◆ **GIVEN INSTRUCTION**:
Render the records from the line with "You are a computer-use agent. Image resolution: width=1605" through the line with "Looking at the screenshot, I should (194, 174).", both included, as a two-column CSV with the columns input and output. Give one row per record, with its text under input and its answer under output, each in a single quoted field with line breaks replaced by spaces.

START

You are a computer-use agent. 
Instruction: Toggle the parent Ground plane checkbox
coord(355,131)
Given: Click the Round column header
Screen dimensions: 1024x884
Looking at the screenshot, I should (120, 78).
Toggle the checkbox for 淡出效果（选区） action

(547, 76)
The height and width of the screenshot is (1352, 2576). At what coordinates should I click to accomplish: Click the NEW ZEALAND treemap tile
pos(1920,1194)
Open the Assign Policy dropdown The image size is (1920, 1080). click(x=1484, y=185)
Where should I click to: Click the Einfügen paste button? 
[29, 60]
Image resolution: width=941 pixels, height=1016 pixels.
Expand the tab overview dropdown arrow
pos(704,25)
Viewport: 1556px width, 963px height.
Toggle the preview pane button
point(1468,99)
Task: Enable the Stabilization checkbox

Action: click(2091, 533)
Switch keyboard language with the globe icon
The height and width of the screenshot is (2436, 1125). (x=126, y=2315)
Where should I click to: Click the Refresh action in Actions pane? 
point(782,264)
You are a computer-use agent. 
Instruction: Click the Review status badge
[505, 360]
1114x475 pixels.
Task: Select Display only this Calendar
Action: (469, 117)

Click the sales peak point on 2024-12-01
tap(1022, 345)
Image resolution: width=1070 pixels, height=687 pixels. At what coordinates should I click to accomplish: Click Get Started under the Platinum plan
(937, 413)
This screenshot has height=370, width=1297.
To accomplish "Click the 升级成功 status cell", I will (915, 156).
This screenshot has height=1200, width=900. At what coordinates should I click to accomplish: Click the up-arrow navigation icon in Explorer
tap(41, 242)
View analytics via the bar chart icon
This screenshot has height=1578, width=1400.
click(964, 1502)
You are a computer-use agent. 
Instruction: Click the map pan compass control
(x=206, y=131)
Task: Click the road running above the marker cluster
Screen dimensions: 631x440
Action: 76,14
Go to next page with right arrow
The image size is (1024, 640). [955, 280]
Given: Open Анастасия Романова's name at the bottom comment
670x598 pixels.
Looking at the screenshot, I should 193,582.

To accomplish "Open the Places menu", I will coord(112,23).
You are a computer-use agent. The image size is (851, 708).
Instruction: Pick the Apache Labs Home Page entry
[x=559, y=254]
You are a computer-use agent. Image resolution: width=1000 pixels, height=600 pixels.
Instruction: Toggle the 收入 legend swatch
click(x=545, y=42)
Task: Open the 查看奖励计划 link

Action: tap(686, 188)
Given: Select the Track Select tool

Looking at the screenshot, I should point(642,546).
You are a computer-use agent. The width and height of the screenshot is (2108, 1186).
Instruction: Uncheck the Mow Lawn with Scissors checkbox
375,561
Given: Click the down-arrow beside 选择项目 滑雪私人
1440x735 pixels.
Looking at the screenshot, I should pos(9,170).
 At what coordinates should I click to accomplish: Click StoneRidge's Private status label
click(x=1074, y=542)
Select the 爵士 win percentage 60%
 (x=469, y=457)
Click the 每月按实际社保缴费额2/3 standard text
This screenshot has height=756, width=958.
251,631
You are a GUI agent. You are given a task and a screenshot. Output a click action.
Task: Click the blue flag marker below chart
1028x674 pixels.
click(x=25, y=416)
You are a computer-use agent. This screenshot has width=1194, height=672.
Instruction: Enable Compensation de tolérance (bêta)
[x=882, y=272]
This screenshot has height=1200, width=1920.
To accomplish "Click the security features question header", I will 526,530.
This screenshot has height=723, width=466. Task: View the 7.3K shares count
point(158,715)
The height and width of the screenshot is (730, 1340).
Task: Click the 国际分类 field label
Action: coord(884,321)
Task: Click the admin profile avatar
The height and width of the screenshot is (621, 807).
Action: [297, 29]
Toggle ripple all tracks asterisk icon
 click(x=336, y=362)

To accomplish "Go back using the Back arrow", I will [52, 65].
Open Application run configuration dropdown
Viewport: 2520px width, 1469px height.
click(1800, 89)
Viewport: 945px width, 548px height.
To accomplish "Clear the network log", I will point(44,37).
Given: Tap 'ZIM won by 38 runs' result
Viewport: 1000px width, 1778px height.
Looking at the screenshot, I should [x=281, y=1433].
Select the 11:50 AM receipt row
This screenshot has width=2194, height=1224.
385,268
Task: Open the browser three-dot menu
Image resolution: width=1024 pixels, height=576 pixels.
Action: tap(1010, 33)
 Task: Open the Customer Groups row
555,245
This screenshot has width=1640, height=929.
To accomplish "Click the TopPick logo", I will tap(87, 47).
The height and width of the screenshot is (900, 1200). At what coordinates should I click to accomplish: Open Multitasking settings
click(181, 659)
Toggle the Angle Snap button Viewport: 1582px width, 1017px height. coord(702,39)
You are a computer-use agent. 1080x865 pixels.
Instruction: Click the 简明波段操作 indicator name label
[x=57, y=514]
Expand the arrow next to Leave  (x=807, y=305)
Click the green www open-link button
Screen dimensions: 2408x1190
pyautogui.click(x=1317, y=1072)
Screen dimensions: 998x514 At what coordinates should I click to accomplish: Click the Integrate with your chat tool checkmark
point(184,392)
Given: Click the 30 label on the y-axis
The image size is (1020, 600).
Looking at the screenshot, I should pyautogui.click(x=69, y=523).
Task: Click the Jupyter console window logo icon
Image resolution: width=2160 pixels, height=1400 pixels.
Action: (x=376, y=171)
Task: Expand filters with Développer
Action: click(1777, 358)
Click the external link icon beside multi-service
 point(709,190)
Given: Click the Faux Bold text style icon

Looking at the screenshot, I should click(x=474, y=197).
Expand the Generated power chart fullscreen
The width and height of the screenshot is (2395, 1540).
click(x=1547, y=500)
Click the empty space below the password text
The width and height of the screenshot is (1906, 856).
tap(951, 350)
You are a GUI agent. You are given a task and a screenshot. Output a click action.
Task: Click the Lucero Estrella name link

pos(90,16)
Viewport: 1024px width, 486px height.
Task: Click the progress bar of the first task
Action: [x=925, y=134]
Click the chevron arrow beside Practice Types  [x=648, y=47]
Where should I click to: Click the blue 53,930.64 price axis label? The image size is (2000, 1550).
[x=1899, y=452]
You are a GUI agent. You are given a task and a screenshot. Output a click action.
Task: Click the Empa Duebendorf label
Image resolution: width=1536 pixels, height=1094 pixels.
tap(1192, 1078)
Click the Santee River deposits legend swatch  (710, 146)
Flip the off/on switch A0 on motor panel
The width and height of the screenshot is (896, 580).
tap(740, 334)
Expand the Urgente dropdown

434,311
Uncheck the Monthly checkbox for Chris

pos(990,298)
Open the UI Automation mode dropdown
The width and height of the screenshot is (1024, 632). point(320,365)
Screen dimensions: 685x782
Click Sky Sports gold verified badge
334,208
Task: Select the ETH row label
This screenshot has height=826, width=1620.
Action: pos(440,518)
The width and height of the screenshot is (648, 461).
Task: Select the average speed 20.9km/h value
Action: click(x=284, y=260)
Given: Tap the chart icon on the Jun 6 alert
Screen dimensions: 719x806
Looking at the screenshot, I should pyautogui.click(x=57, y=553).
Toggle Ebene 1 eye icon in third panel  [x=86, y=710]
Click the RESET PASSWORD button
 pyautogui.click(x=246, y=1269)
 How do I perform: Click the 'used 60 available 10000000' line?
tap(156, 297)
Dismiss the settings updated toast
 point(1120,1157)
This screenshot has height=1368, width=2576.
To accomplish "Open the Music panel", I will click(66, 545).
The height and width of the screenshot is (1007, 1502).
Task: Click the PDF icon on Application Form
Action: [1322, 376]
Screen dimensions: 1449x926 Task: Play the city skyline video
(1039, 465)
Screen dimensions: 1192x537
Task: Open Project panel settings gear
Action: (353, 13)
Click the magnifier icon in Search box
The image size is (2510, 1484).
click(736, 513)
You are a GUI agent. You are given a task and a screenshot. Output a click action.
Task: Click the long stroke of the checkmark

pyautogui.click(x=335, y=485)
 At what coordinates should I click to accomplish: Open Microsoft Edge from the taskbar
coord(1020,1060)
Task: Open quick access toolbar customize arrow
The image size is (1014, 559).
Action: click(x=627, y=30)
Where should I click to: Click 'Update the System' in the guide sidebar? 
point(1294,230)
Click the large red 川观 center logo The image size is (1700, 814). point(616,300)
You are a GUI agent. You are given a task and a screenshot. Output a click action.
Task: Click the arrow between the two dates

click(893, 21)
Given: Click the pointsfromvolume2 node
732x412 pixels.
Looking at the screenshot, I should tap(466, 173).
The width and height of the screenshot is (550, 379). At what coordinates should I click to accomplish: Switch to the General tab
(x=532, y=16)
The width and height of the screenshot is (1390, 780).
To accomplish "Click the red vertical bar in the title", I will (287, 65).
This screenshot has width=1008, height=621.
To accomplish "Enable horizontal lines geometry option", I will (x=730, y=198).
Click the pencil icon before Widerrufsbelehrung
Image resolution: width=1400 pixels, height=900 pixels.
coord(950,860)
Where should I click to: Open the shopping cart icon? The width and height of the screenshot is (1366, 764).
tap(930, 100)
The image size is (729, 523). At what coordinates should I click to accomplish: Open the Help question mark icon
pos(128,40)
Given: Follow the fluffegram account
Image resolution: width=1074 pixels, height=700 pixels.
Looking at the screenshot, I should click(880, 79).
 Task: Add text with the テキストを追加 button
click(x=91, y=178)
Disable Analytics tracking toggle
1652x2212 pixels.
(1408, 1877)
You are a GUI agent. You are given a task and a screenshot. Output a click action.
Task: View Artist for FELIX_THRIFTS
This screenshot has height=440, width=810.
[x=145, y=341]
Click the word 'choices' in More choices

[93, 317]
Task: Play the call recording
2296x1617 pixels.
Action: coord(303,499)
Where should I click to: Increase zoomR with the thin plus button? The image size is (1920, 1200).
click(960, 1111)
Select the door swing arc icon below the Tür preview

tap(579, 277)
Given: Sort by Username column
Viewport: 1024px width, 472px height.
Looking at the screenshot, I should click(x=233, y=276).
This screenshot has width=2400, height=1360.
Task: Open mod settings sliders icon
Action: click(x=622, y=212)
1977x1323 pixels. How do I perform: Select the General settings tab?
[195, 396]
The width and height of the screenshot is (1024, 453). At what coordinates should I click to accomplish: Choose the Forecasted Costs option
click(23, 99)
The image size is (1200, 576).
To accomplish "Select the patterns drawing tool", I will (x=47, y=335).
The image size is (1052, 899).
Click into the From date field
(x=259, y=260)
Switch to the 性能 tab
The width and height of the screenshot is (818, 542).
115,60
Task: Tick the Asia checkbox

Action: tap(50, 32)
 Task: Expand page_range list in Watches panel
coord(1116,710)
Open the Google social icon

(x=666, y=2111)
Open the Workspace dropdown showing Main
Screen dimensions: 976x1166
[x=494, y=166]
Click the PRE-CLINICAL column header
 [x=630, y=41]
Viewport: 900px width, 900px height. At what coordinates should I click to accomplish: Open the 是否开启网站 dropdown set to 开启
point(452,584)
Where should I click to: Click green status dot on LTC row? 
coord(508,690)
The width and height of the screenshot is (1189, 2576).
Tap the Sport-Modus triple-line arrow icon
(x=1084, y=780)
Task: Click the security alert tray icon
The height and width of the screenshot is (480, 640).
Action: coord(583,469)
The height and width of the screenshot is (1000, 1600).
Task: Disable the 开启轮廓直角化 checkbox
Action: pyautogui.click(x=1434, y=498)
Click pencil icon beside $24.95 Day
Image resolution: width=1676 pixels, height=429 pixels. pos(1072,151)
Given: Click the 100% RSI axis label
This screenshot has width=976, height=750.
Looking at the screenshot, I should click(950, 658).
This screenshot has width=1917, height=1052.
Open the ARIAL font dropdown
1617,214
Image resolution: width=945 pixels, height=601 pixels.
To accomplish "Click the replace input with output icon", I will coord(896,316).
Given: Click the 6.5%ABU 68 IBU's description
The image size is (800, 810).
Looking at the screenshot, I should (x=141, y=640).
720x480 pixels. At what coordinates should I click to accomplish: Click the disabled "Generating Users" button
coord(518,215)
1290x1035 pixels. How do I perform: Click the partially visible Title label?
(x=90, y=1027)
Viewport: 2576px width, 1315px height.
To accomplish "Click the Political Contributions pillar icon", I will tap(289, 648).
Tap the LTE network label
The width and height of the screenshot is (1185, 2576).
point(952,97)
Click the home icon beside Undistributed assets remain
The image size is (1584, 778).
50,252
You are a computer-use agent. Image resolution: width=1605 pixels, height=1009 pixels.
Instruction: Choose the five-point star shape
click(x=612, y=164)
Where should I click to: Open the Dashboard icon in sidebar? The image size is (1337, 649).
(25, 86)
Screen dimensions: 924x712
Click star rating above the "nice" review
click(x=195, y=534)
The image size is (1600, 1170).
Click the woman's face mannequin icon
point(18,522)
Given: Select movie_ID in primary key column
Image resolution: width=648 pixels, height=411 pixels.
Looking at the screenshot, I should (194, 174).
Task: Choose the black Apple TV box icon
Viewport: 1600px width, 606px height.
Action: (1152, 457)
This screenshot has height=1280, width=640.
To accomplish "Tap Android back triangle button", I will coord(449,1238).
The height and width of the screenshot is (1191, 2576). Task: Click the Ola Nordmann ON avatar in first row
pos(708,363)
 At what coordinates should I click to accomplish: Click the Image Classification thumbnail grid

END

◆ **THE REPLY**:
input,output
"You are a computer-use agent. Image resolution: width=1605 pixels, height=1009 pixels. Instruction: Choose the five-point star shape","click(x=612, y=164)"
"Where should I click to: Open the Dashboard icon in sidebar? The image size is (1337, 649).","(25, 86)"
"Screen dimensions: 924x712 Click star rating above the ""nice"" review","click(x=195, y=534)"
"The image size is (1600, 1170). Click the woman's face mannequin icon","point(18,522)"
"Given: Select movie_ID in primary key column Image resolution: width=648 pixels, height=411 pixels.","Looking at the screenshot, I should (194, 174)."